Stephen glared at his old friend, saw him a million miles away. Was he thinking of Carrie? Or Maura? Was he imagining the impact of what Beck had just overheard?

“Beck's a sensitive, fragile girl whose family has been devastated. Think of what Lucy and Pell were like after Taylor died, and you have a tiny fraction of what Beck's going through.”

“I didn't mean to tell her,” J.D. said.

“It doesn't matter what you meant to do,” Stephen said. “It's what you
did
do, J.D. How's Maura going to feel?”

“I know, I
know!”

Stephen tried to calm himself down; he and J.D. had gone to this school together, seen each other through a million scrapes and adventures.

Beck was Maura's daughter, and J.D. had just hurt her. That's all Stephen could think about. Leaving J.D. there in his chair, he left his office and strode down the hall to look for Beck and find Maura.

It was a shock and it wasn't a shock.

I didn't know, but I did know.

Mr. Campbell talked about the poetry of proofs, slicing away the extra material, cutting through what you don't need anymore. Denial is like padding, protecting you from the worst tumbles. It's
like you've been pushed out of a plane, and you need all those pillows, cushions, aluminum panels, Kevlar shields to keep you from breaking apart when you hit the ground at a million miles an hour.

So that guy J.D., yanked off all my protective gear with those words:
I'm Carrie's father
.

Okay, I get it. Now everything I've been wondering about, working around, makes sense. All the fights, the way my parents stopped getting along after Carrie's accident. Blood types had obviously come into play. You don't need a math whiz to realize that my dad's blood and Carrie's blood didn't match, that he added things up and 1 + 1 didn't = 2.

And my mother staring up at the fourth floor, and her wet hair. And going back in time, Aunt Katharine not speaking to her. Because she knew. Betrayals and hurt and lying.

And the lighthouse. Built for my sister by her father… That little island had been covered with trees, rocks, scrub, and brush, home to deer and beavers. That next year, there were still trees, but on the very shore stood that beautiful, perfect tower. It was something out of a fairy tale. I just hadn't realized how much of a fairy tale there really was, full of bewitchment.

I was under a spell.

Leaving Mr. Campbell's office, I thought I'd go find Travis. I didn't want to see my mother. Not just then—ever again. Then I realized I couldn't bear to see my brother either. I'd have to tell him the truth. This was a secret no family should keep from each other. But how could I tell him? Look him in the eyes, say the words? So I went home and wrote him a note. I put the truth right down in black and white, left it under his pillow.

I felt pretty sick. Almost as if I was coming down with a fever. Clammy, crazy. I wanted my mother, but not the way she really was—the way I
thought
she'd been. My ideas were jumbled, and that's not like me. Usually I am able to hack through the poison ivy of emotion and get to the point. But right at that moment, I was all
feelings, no logic. I forced myself to start thinking, and what came to mind were Redmond and Lucy. My only true friends. If only I could hold it together until Boston. Boston was the goal I had set for myself. To really turn the corner and start fresh. Put all the bad stuff out of my head for good. I
had
to go.

I imagined it like this: I'd go to the math competition, ace it, win a scholarship to the college of my choice, let Redmond show me around Boston.

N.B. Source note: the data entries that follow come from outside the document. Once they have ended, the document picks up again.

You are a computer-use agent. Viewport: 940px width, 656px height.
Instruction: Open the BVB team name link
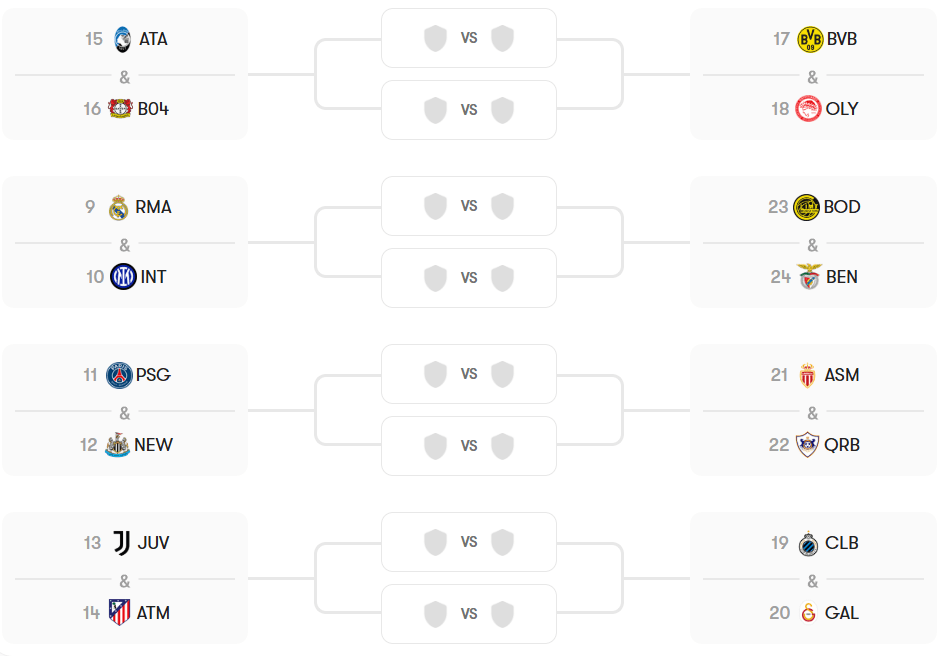842,39

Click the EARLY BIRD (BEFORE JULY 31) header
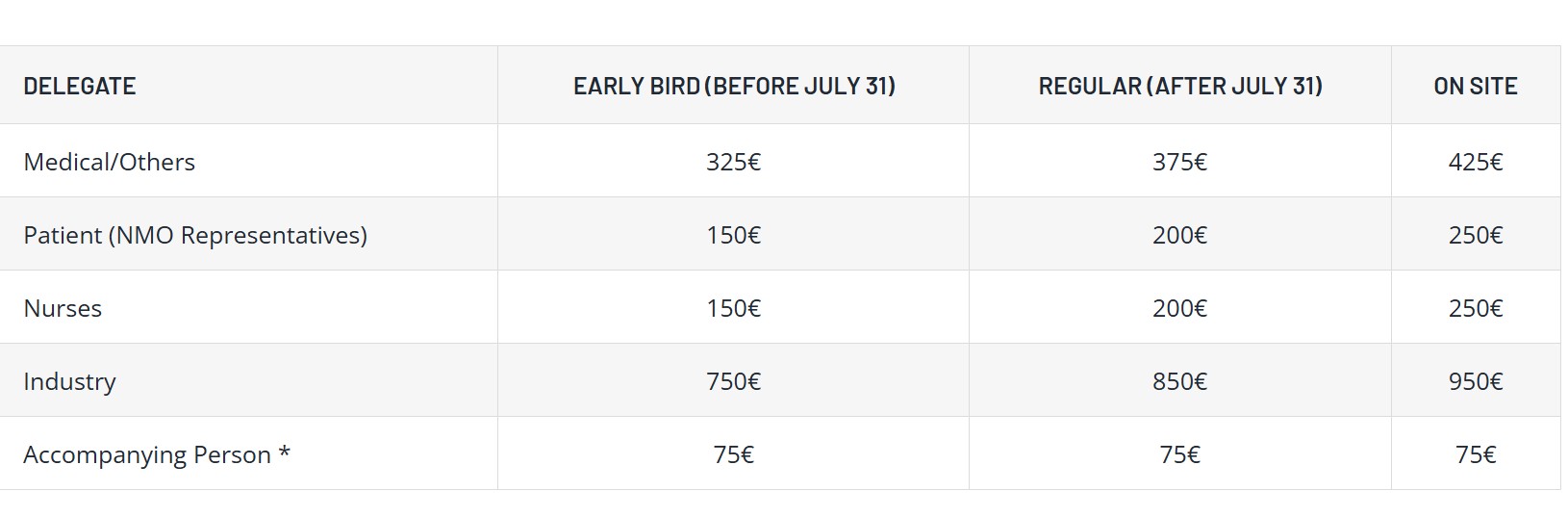tap(734, 86)
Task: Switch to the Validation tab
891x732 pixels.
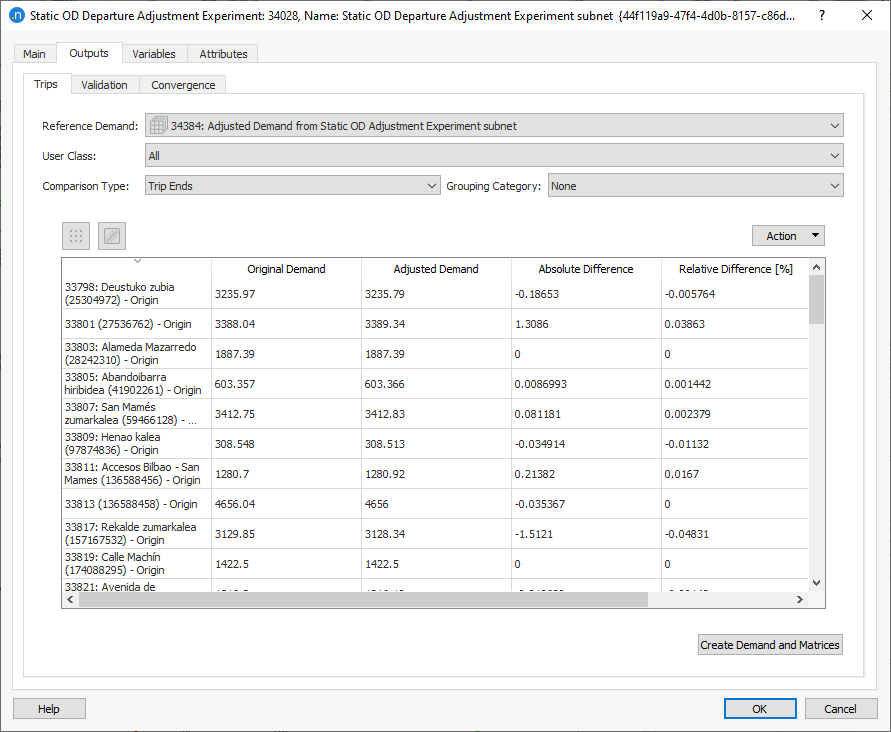Action: pyautogui.click(x=104, y=84)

But then I would leave Newport Academy, get away from all this. Get away
now
. Carrie had had the right idea. We would be the runaway family. Sisters who'd had enough. I got what she'd done, why she'd left. I was with her now, with her in spirit. That's all I could think about.

I'd been so good lately. I'd given back all my stolen objects, or almost all. The other day I'd gone down to Bannister's Wharf, put that small ceramic pineapple back in the glass jar I'd taken it from. Had my newly discovered goodness, my desire to go straight, amounted to nothing? Was I too late, and was this punishment for being so wicked and stealing? I didn't believe in hell and damnation, but I did believe in a sort of karma: it's pure math, if you think about it. When you do bad, you bring badness your way. It's like the law of percentages.

I remembered the ride my mother had taken us on, me and Travis, one of our first days here at the academy. Through the Point section of Newport. She'd stopped in front of Hunter House, shown us the carved pineapple above the door, told us it was a symbol of welcome.

I'd loved that ride, thought my mother, in her poetic and geometric way, had been wanting me to connect the dots, realize that she was introducing us to our new life. That ride had been a sort of cosmic pineapple, a sign of greeting and fresh beginnings to me and Travis: welcome to our new world. But when I thought back now,
I remembered that she'd shown us where old James Desmond Blackstone had come from.

The founder of our school, the man with the same name as this guy J.D. Had my mother been in love with J.D. all these years, all the time she spent with my dad? Had she just been waiting for the moment to arrive when she could be with him again? She reminded me of girls with crushes, who secretly walk past the houses of the boys they like, who arrange fake reasons to stand near their lockers at school. My mother, my wonderful mother, was that what she'd done?

The thoughts felt like nettles stinging my skin. No more padding, remember? As I left my house and went out onto the campus, I felt lucky about one thing.

I hadn't yet returned Angus's keys. I had been waiting for the moment to arrive, when he was away from his desk and the security office, when I could just slip in unseen and put them somewhere he'd think he hadn't looked yet. I had them with me at all times— in my backpack, wrapped in a woolen scarf to keep them from clinking and rattling.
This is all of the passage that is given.